Advertisement

Group wants Ellis off Fair Board

Share

COSTA MESA — It seems all the dust hasn’t settled from the state’s failed attempt to sell the Orange County Fairgrounds and the Fair Board’s effort to buy it in 2009.

The Orange County Fair Preservation Society, a grass-roots group of residents and various fairgrounds stakeholders, is circulating a petition that calls for Gov. Jerry Brown to remove David Ellis from the Fair Board.

“We just feel that we can’t really turn our backs on what occurred with the fairgrounds,” said society member Greg Ridge, referring to Ellis’ role in creating a nonprofit to buy the 150-acre property after it went for sale in 2009. “We feel that he’s lost the trust [of the public].”

Advertisement

The petition began circulating about a month ago, but its backers did not know Tuesday how many people had signed it.

Ellis was appointed in 2007 by then-Gov. Arnold Schwarzenegger.

“A couple of angry elitist gadflies don’t concern me,” Ellis said. “We had 1.4 million people attend last year’s fair … we had a record year last year in all aspects. I may have lost the trust of the 85 people who own horses at the Equestrian Center, but I’m doing good.”

The Equestrian Center and its tenants have claimed for years that Ellis wants to get rid of them; Ellis tries to discount theirs as a minority opinion.
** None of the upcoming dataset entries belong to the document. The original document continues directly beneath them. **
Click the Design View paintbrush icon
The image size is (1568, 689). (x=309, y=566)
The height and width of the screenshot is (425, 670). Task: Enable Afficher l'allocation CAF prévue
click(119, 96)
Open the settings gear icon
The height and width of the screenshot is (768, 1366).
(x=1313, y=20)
According to the governor’s office, a Fair Board appointee can only be removed if he or she misses three meetings in a row without the board’s permission, or is convicted of a felony. An appointment cannot be reversed.

“I don’t know what the purpose of the petition is,” Ellis said. “They’re term appointments, so I serve for four years regardless of petitions and people being upset or people not liking me.”

Ellis is set to serve through 2014.

The petition says Ellis pushed a former state lawmaker to lobby for the fairgrounds’ sale and ignored the public’s pleas to stop it.

Among the Fair Preservation Society’s criticism is the board’s vote last year to kill the weekend swap meet operator’s lease at the fairgrounds. That vote was reversed and the swap meet run by Jeff Teller is slated to stay, but the activists called the initial vote retaliatory.